Her mental state is getting worse (she sounds worse)- Notes from rescue incident report

At 10:30 a.m., Richard called Parks staff.

"Very low energy levels today. Likely unable to put on screamer suit today," the notes say, referring to the full-body harness used in a helicopter rescue.

"Have to eat and drink. Rationing food and water because worried about long term. Afraid to eat because she doesn't want to go to bathroom. Her mental state is getting worse (she sounds worse)," say the incident report notes.

Eventually the Gagnons reached Richard and helped get her down to Camp 4, but they weren't sure she could make it further. 

The Parks Canada team planned a helicopter rescue involving either a full-body harness or a basket from Denali. 

Richard is carried to safety. (Parks Canada/M. Trotter)

"Big relief. Pressure off now," Gagnon told Parks Canada over the phone. 

The incident report says Richard at that point was "no longer resistant to moving. Feels like she wants to play along now."

An internal email says that at around 8 p.m., the helicopter picked up Richard from Camp 4 on a long line and landed at Logan Cabin. Two hours later, she was back in Haines Junction, safe and sound. 

The debrief 

The Parks Canada team debriefed the following morning and discussed lessons from the rescue. 
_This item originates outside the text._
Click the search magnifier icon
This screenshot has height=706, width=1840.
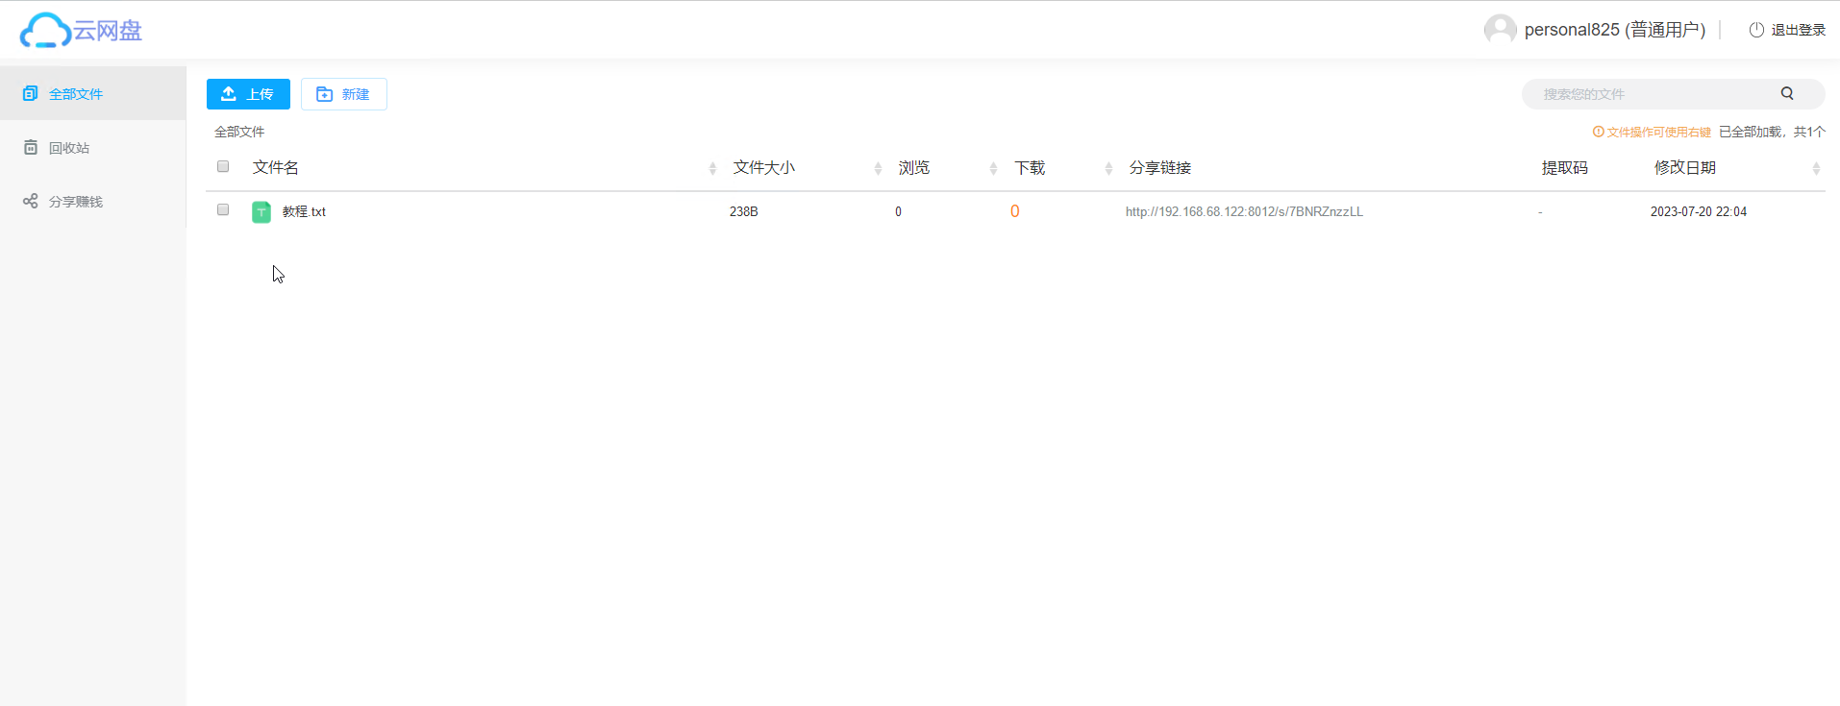click(x=1787, y=93)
Some of the suggestions included buying a rescue basket, and putting a rescue cache at 5,200 metre elevation, like what's done on Denali. 

There's one bullet point that stands out in the incident report: "No solo climbers."

In a written statement this week, Parks Canada says the moratorium was not due to Richard's rescue, but for the safety of its staff and visitors.

It also says a rescue basket has been purchased.

According to the documents, the rescue cost Parks Canada $80,000.

Richard declined an interview with CBC News this week, but offered a written statement on why she "had to seek help."

"Mountaineering presents significant and unique challenges and dangers, and things do not always go as planned and there is always an element of unpredictability, even for the most experienced and well-prepared mountaineers," it reads.

In an email to CBC News, Richard said she had insurance for her expedition, but the company refused to pay because she was not taken to a hospital.

Richard thanked the Gagnons and staff from Parks Canada and Horizon Helicopters for their help. She said she hopes the moratorium on solo climbs of Mount Logan will be temporary. 

Corrections

  • A previous version of this story said Monique Richard's tent was red. In fact, it was green.